Antidepressants and antipsychotics in children


A Child & Adolescent Psychiatrist at Northumberland, Tyne & Wear Mental Health Trust (NTW) has received a number of queries from community pharmacies regarding prescriptions of antidepressants and antipsychotics in children.

Dr Ruppa Geethanath has therefore kindly produced a document which will hopefully support community pharmacists, details shown below.

Of course, we still encourage any pharmacist to double check any prescriptions where they have significant concerns however it is hoped the information below will be supportive.

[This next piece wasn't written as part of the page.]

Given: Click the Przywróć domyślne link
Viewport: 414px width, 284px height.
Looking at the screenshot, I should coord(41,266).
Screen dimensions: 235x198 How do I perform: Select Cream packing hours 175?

Guide for community pharmacists: Use of SSRIs and antipsychotics in South of Tyne CYPS (Children and Young Peoples Services)
Use of SSRIs in CYPS
As a group of Child and Adolescent Psychiatrists we are aware that Fluoxetine is the only SSRI licensed for use as an antidepressant in children.
This is our first choice of antidepressant for moderate-severe depression in children when talking therapies alone haven’t been effective, as per NICE guidelines.
As per NICE guidelines we start with 10 mg and increase to 20 mg. We use higher doses for persistent depression when 20 mg hasn’t been fully effective, as per NICE guidelines (we are aware that this is unlicensed use, and discuss this with child and family).
When fluoxetine hasn’t been effective for moderate-severe depression alongside talking therapies we use Sertraline or Citalopram as per NICE guidelines (we are aware that this is an unlicensed use, and discuss this with child and family).

  • With sertraline we start with 25 mg od and gradually increase as necessary to a maximum of 200 mg od.
  • With citalopram we start with 10 mg and increase to a maximum of 30 mg od.

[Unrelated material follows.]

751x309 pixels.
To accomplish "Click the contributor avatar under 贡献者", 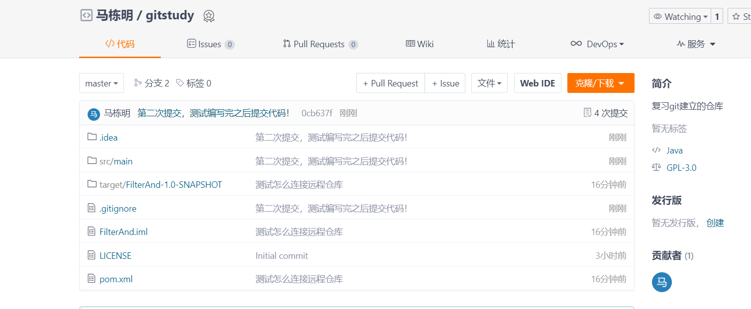I will [661, 282].
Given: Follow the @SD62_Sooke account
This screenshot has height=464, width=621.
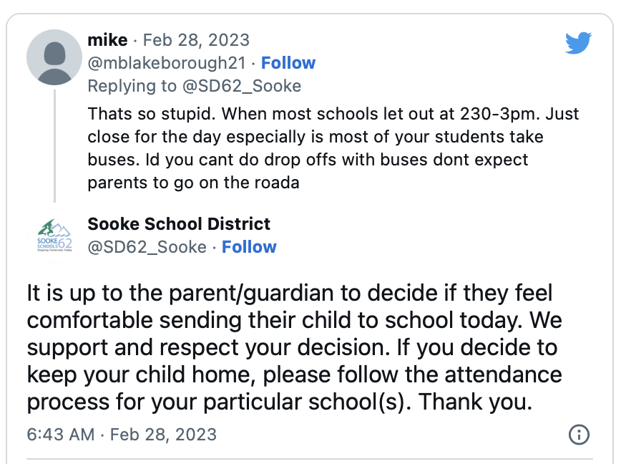Looking at the screenshot, I should [x=249, y=247].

We are aware that sertraline is licensed for use in OCD in children and we do use sertraline at the above doses for OCD and for anxiety disorders of moderate-severe nature that hasn’t responded to CBT (cognitive behavioural therapy) alone.

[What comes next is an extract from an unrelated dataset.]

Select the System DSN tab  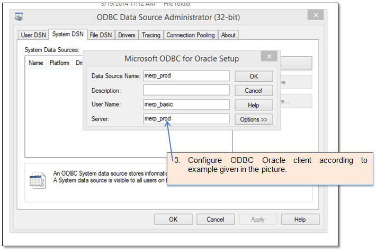68,34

Use of antipsychotics in CYPS
We are aware that Risperidone is the only licensed antipsychotic for treatment of severe aggression in children with conduct problems.
However other antipsychotics with a better side effect profile are licensed for use in mania and schizophrenia eg Aripiprazole.
Therefore either antipsychotic is used when necessary for treatment of psychoses or mania or extreme aggression.
Olanzapine or Quetiapine are also used for treatment of mania or psychoses when more sedative/ calming effect is required, this is indicated use as per BNF. (We are aware that this is an unlicensed use, and discuss this with child and family).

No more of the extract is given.